Interfaces API#

The interfaces module provides unified APIs for different diffusion and flow matching formulations.

Continuous Interfaces#

class interfaces.continuous.Interfaces(*args: Any, **kwargs: Any)[source]#

Bases: Module, ABC

Base class for all diffusion / flow matching interfaces.

All interfaces be a wrapper around network backbone and should support:

Define the pre-conditionings (see EDM)
Calculate losses for training
- Define transport path (alpha_t & sigma_t)
- Sample t
- Sample X_t
Give tangent for sampling

Required RNG Key:

time: for sampling t
noise: for sampling n

__init__(network: Module, train_time_dist_type: str | TrainingTimeDistType)[source]#

abstract c_in(t: Array) → Array[source]#

Calculate c_in for the interface.

Parameters:: t – current timestep.
Returns:: c_in, c_in for the interface.
Return type:: jnp.ndarray

abstract c_out(t: Array) → Array[source]#

Calculate c_out for the interface.

Parameters:: t – current timestep.
Returns:: c_out, c_out for the interface.
Return type:: jnp.ndarray

abstract c_skip(t: Array) → Array[source]#

Calculate c_skip for the interface.

Parameters:: t – current timestep.
Returns:: c_skip, c_skip for the interface.
Return type:: jnp.ndarray

abstract c_noise(t: Array) → Array[source]#

Calculate c_noise for the interface.

Parameters:: t – current timestep.
Returns:: c_noise, c_noise for the interface.
Return type:: jnp.ndarray

abstract sample_t(shape: tuple[int, ...]) → Array[source]#

Sample t from the training time distribution.

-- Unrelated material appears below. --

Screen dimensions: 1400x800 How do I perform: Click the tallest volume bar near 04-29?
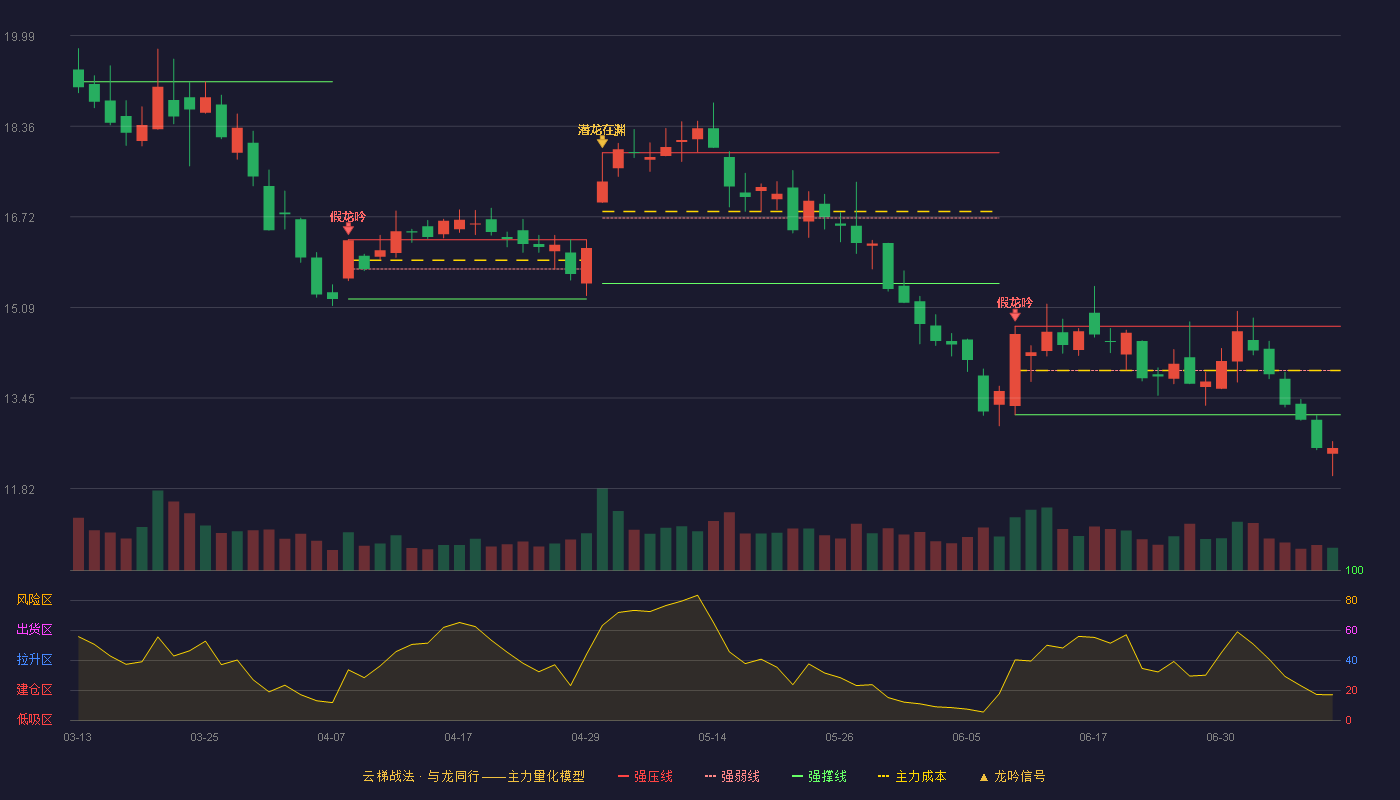pyautogui.click(x=602, y=529)
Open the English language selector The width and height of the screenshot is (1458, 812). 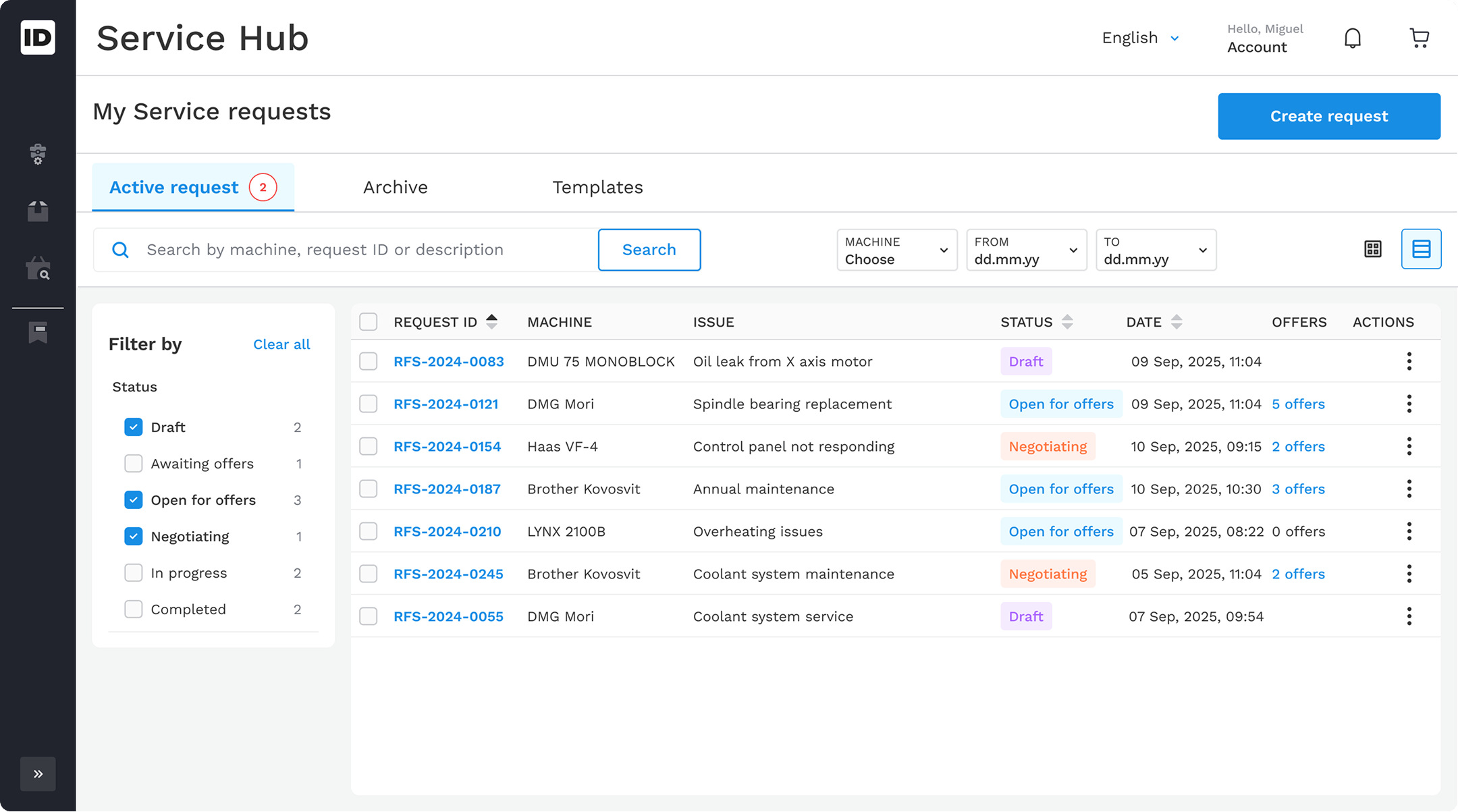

Parameters:: shape – shape of timestep t.
Returns:: t, sampled timestep t.
Return type:: jnp.ndarray

abstract sample_n(shape: tuple[int, ...]) → Array[source]#

Sample noises.

Parameters:: shape – shape of noise.
Returns:: n, sampled noise.
Return type:: jnp.ndarray

abstract sample_x_t(x: Array, n: Array, t: Array) → Array[source]#

Sample X_t according to the defined interface.

Parameters:

x – input clean sample.
n – noise.
t – current timestep.

Returns:

x_t, sampled X_t according to transport path.

Return type:

jnp.ndarray

abstract target(x: Array, n: Array, t: Array) → Array[source]#

Get training target.

Parameters:

x – input clean sample.
n – noise.
t – current timestep.

Returns:

target, training target.

Return type:

jnp.ndarray

abstract pred(x_t: Array, t: Array, *args, **kwargs) → Array[source]#

Predict ODE tangent according to the defined interface.

Parameters:

x_t – input noisy sample.
t – current timestep.

Returns:

tangent, predicted ODE tangent.

Return type:

jnp.ndarray

abstract score(x_t: Array, t: Array, *args, **kwargs) → Array[source]#

Transform ODE tangent to the Score Function nabla log p_t(x).

Parameters:

x_t – input noisy sample.
t – current timestep.

Returns:

score, score function nabla log p_t(x).

Return type:

jnp.ndarray

abstract loss(x: Array, *args, **kwargs) → Array[source]#

Calculate loss for training.

Parameters:

x – input clean sample.
args – additional arguments for network forward.
kwargs – additional keyword arguments for network forward.

Returns:

loss, calculated loss.

Return type:

jnp.ndarray

static mean_flat(x: Array) → Array[source]#

Take mean w.r.t. all dimensions of x except the first.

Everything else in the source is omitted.